(Input data Opens)
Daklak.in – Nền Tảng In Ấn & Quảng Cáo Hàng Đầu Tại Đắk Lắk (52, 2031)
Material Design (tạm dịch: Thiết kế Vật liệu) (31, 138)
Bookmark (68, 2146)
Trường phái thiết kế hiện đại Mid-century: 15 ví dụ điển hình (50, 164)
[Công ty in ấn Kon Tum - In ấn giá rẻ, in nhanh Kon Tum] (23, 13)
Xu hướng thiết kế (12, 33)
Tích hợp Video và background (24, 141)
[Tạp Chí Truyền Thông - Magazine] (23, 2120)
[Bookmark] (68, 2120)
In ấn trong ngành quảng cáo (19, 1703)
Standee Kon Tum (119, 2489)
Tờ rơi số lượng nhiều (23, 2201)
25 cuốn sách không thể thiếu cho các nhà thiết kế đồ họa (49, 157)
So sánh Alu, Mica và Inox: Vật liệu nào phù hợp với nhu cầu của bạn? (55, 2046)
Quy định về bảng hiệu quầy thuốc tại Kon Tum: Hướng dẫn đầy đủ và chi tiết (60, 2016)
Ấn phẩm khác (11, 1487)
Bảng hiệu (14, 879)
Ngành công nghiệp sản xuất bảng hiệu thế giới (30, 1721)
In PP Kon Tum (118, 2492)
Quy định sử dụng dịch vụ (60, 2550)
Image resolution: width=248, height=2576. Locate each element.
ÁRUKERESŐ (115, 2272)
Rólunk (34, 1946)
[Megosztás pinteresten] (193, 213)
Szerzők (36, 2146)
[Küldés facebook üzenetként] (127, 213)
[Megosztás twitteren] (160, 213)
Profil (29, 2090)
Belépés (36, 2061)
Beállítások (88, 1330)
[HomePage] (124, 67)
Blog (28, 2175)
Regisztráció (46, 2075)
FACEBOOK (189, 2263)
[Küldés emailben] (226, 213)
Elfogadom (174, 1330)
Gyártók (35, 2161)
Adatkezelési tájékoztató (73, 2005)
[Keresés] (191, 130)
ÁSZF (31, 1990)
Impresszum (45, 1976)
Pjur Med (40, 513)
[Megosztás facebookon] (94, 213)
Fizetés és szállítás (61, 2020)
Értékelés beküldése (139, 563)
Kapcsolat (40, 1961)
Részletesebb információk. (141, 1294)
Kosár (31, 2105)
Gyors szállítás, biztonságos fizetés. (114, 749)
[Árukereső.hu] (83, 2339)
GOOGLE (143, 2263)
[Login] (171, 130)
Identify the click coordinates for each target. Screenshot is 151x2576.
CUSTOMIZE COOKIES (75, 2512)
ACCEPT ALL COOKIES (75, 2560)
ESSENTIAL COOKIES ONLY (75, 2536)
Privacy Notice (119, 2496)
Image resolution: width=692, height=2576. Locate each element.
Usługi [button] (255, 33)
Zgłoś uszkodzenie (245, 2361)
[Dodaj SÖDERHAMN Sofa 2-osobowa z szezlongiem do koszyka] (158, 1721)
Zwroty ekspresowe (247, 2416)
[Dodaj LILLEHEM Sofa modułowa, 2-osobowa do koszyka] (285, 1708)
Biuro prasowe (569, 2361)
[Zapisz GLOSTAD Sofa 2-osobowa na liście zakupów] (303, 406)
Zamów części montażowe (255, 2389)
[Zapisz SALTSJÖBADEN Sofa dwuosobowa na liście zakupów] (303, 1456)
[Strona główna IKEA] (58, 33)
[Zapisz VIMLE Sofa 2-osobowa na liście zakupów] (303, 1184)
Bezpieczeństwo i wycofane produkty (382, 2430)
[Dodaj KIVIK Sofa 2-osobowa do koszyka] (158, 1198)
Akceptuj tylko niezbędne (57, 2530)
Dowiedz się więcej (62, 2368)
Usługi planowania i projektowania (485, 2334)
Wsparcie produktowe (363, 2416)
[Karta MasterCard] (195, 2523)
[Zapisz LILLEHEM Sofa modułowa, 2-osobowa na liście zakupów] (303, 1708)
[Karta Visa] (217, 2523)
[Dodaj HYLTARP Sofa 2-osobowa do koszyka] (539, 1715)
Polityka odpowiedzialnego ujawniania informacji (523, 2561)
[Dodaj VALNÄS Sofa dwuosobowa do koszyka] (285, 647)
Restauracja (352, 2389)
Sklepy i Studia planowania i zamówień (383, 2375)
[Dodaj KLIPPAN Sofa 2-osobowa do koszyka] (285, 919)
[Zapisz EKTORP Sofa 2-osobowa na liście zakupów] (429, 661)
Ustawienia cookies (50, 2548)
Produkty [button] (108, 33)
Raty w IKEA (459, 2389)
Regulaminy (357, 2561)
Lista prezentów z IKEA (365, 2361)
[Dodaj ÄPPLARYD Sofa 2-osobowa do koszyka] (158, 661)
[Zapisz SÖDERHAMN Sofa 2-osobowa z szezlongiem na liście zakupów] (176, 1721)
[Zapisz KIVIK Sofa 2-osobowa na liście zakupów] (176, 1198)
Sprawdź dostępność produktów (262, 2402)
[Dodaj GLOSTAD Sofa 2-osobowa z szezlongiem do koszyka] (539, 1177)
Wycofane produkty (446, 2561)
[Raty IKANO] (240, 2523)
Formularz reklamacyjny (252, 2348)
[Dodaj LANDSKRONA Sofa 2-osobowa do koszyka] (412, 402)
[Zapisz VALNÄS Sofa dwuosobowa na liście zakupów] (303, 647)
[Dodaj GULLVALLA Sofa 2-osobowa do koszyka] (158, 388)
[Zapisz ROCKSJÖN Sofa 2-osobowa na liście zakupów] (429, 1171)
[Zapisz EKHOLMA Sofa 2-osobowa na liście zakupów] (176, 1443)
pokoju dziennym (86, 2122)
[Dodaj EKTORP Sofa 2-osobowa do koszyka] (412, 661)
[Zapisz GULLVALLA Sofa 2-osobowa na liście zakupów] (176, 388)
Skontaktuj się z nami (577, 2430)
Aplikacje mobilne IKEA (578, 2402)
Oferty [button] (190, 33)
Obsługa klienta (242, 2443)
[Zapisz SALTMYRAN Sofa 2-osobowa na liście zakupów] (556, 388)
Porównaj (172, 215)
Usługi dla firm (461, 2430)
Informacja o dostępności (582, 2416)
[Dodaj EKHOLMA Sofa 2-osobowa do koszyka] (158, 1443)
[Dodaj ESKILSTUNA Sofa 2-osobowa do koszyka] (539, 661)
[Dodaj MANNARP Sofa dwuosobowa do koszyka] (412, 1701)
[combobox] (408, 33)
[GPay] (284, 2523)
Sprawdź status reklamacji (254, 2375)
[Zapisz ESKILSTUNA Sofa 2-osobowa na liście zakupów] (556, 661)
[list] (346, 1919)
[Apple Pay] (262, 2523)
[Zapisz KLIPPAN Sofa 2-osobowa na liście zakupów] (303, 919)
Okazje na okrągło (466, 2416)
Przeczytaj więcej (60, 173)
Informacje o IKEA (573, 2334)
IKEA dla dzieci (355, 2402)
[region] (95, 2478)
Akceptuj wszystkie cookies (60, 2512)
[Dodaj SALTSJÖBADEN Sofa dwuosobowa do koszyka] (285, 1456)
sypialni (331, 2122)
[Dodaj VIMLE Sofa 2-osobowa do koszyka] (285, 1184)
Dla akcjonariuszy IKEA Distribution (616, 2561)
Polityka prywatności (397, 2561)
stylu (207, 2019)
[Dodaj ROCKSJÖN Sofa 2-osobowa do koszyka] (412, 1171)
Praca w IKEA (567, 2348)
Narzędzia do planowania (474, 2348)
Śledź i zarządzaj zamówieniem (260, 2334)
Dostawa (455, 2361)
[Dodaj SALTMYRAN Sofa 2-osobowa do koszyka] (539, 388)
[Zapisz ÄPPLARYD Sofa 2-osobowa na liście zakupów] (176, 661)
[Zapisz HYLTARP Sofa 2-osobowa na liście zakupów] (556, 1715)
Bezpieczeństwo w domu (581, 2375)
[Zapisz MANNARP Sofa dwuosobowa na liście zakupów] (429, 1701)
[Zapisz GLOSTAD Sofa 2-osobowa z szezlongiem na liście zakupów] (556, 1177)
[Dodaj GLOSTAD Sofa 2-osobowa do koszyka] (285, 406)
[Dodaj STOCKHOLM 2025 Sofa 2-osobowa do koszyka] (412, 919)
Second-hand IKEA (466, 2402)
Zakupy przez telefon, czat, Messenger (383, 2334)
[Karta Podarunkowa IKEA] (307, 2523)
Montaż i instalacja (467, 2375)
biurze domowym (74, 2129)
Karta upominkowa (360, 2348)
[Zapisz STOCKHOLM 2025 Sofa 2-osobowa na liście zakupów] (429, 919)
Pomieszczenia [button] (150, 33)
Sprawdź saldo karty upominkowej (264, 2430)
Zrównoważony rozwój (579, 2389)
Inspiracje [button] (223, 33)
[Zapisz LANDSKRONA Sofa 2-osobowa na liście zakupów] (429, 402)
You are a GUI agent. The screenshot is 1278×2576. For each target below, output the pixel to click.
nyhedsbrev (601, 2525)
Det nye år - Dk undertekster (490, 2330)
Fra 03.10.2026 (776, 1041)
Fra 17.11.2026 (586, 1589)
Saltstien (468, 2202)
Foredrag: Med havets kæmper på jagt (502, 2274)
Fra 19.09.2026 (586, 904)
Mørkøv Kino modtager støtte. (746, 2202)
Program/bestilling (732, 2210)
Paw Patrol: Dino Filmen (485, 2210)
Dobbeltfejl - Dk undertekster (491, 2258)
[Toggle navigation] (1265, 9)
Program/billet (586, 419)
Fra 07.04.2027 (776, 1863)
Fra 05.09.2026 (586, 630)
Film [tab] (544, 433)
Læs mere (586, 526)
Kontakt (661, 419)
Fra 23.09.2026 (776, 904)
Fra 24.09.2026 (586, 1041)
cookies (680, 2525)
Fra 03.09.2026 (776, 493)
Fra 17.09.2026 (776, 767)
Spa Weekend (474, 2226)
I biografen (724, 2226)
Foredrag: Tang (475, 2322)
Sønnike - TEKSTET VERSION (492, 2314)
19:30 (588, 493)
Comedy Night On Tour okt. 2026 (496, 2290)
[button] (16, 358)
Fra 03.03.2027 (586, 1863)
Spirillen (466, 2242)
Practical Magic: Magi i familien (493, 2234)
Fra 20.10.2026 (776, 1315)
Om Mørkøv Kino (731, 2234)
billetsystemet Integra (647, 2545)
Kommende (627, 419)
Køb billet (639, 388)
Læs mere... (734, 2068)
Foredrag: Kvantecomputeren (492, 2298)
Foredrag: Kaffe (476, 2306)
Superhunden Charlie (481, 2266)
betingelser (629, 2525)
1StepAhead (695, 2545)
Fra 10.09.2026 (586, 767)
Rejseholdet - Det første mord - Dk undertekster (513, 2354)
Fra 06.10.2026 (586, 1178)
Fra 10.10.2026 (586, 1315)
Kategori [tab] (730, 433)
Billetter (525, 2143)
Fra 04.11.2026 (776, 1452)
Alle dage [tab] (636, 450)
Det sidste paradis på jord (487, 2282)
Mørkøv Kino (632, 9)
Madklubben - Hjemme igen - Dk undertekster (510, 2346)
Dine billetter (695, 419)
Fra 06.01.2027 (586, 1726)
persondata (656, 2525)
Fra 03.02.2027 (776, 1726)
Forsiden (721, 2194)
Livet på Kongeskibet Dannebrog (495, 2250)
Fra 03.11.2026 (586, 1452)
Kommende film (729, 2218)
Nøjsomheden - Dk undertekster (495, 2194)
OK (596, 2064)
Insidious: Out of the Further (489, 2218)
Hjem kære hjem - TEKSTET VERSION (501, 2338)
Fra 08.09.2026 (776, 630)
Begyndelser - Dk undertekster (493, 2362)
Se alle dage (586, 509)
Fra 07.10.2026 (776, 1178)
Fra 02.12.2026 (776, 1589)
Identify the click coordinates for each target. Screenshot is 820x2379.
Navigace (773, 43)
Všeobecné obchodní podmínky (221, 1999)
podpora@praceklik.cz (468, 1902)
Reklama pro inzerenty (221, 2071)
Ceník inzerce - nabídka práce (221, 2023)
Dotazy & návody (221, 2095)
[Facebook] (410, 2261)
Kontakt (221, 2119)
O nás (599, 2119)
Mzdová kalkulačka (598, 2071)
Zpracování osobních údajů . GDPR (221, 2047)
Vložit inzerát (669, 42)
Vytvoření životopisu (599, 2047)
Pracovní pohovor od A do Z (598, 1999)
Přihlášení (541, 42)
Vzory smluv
(Input data Closes)
#### Assignment
On how many lines of the records above does the word "Kino" appear? Answer with only that number.

#### Solution
3